Per le aziende intervistate, queste figure professionali devono disporre anzitutto di competenze tecniche specifiche (dall’ambito energetico alle scienze dei materiali): è di questo avviso circa un’azienda su due. Alle competenze tecniche si affiancano però anche competenze soft, come la capacità di ascolto e comunicazione, la cui rilevanza viene indicata dal 45% delle aziende. I Rso intervistati, a loro volta, mettono in luce soprattutto l’importanza di applicare le competenze tecniche nello specifico contesto settoriale. A ciò si aggiunge, in un intervistato su due, la rilevanza di una visione di lungo periodo, elemento fondamentale specie nell’interlocuzione con il top management. Sia le aziende, sia i responsabili intervistati pensano che la loro figura nei prossimi cinque anni sarà più importante di oggi. Per le aziende, la spinta principale verrà dalle aspettative degli stakeholder: dai clienti (per il 37%) e dai fornitori (per il 20%) più che dall’azionariato (per il 13%). Inoltre, circa una azienda su 3 ritiene che la necessità di gestire situazioni critiche, anche in termini reputazionali, avrà un grande impatto sull’evoluzione del ruolo dei Rso. Minore attenzione è invece riservata – abbastanza sorprendentemente – all’evoluzione normativa, che solo una azienda su quattro identifica come rilevante. Quest’ultimo dato discorda con il punto di vista dei Rso intervistati: la stragrande maggioranza di questi, infatti, riconosce un ruolo rilevante alla compliance normativa, seguita dalla gestione del rischio e dallo sviluppo di una cultura aziendale della sostenibilità. D’altro canto, la rilevanza del contesto normativo risulta coerente con le motivazioni che hanno portato all‘introduzione della figura del Rso in azienda: tra le imprese che dispongono già di tale figura nell’assetto organizzativo, quasi uno su due dichiara di avere introdotto il ruolo proprio per assicurare l’adempimento di requisiti normativi.

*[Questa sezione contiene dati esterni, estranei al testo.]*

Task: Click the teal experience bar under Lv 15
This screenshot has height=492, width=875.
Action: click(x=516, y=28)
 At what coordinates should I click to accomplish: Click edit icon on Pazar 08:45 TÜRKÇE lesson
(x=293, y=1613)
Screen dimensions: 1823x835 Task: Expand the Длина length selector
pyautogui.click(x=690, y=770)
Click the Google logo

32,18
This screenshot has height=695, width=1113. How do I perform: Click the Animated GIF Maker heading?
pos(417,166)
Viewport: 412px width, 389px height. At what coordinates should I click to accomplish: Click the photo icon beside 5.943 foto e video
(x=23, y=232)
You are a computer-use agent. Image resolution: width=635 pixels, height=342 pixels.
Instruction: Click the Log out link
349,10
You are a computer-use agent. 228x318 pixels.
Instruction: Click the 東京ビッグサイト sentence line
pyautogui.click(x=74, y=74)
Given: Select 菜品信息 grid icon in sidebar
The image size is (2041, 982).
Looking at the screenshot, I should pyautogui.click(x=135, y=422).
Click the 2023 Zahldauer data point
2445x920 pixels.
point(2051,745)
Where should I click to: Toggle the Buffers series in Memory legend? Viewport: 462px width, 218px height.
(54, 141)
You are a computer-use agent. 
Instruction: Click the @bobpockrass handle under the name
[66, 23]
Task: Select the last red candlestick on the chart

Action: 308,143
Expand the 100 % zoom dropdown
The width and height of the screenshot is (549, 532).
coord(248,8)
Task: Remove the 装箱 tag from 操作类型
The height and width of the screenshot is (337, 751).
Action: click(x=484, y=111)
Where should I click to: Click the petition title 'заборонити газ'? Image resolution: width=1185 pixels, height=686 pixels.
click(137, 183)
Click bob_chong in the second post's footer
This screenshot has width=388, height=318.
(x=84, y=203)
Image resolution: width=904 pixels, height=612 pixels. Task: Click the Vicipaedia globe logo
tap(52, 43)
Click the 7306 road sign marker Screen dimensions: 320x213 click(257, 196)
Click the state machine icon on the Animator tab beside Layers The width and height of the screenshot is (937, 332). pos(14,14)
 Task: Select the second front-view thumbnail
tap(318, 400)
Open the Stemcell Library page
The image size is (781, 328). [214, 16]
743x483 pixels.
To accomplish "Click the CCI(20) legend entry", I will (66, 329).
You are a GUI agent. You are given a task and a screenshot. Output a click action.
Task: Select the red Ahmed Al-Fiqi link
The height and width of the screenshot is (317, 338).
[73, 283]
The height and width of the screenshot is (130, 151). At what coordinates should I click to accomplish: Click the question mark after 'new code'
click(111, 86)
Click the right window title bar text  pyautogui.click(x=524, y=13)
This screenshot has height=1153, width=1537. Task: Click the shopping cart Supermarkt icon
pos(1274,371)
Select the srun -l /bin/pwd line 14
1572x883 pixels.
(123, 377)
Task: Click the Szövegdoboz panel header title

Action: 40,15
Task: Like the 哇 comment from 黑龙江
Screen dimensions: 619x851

Deloitte ha realizzato una ricerca per esplorare come viene gestita la sostenibilità all’interno delle aziende in Italia e mettere in luce come le organizzazioni si stanno strutturando internamente per farlo, con particolare riferimento alla figura del responsabile della sostenibilità o sustainability manager. Nell’inverno 2022-2023 sono stati intervistati 500 C-level di un campione rappresentativo di aziende italiane per dimensione, distribuzione geografica e settore produttivo, oltre a 41 responsabili della sostenibilità identificati in aziende attive in Italia e con almeno cinquanta dipendenti.